Since early 2020, the Centers for Disease Control (CDC) has called on Americans to wear cloth face masks to slow the spread of COVID-19. Since then, research has continued to affirm that masks are a critical tool in the fight against the virus, helping to prevent people who have COVID-19 from spreading it to others.

“We are not defenseless against COVID-19,” said CDC Director Dr. Robert R. Redfield. “Cloth face coverings are one of the most powerful weapons we have to slow and stop the spread of the virus – particularly when used universally within a community setting. All Americans have a responsibility to protect themselves, their families, and their communities.”

This month, the CDC released new data that found some cloth face coverings could potentially provide protective benefits, as well.

According to the scientific brief,  “Masks also help reduce inhalation of droplets by the wearer (“filtration for personal protection”). The community benefit of masking for SARS-CoV-2 control is due to the combination of these effects; individual prevention benefit increases with increasing numbers of people using masks consistently and correctly.”

Studies demonstrate that cloth mask materials can also reduce wearers’ exposure to infectious droplets through filtration, including filtration of fine droplets and particles less than 10 microns.

Scientific Brief: Community Use of Cloth Masks to Control the Spread of SARS-CoV-2

Following the release of CDC’s new brief, the US Department of Labor’s Occupational Safety and Health Administration (OSHA) updated its Frequently Asked Questions to address whether it considers cloth face coverings personal protective equipment (PPE).

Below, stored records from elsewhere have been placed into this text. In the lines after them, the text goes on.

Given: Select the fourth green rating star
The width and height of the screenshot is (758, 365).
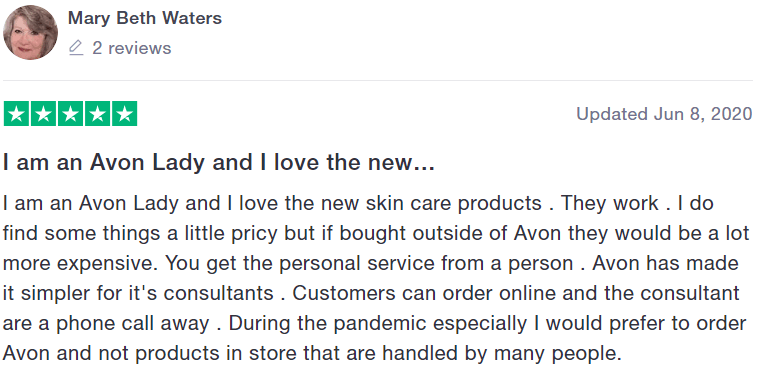Looking at the screenshot, I should tap(98, 114).
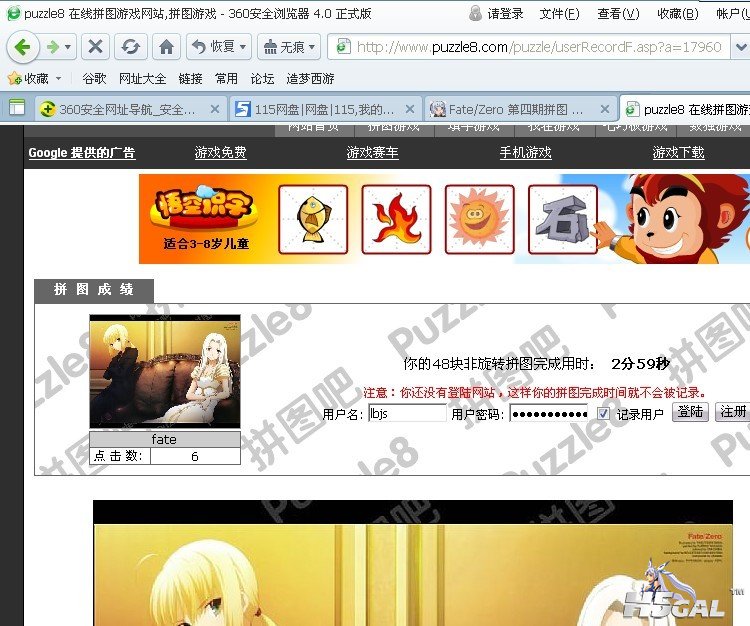This screenshot has height=626, width=750.
Task: Switch to the 115网盘 tab
Action: click(318, 109)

The FAQ states that OSHA does not believe enough information is currently available to determine if a particular cloth face covering provides sufficient protection from the coronavirus hazard to be PPE under OSHA’s standard.

OSHA’s determination is consistent with statements made by the CDC, which has stated it needs more research on cloth facemasks’ protective effects, particularly on the combination of materials that maximize blocking and filtering effectiveness.

However, OSHA continues to encourage workers strongly to wear face coverings when in close contact with others to reduce the risk of spreading the coronavirus, if it is appropriate for the work environment.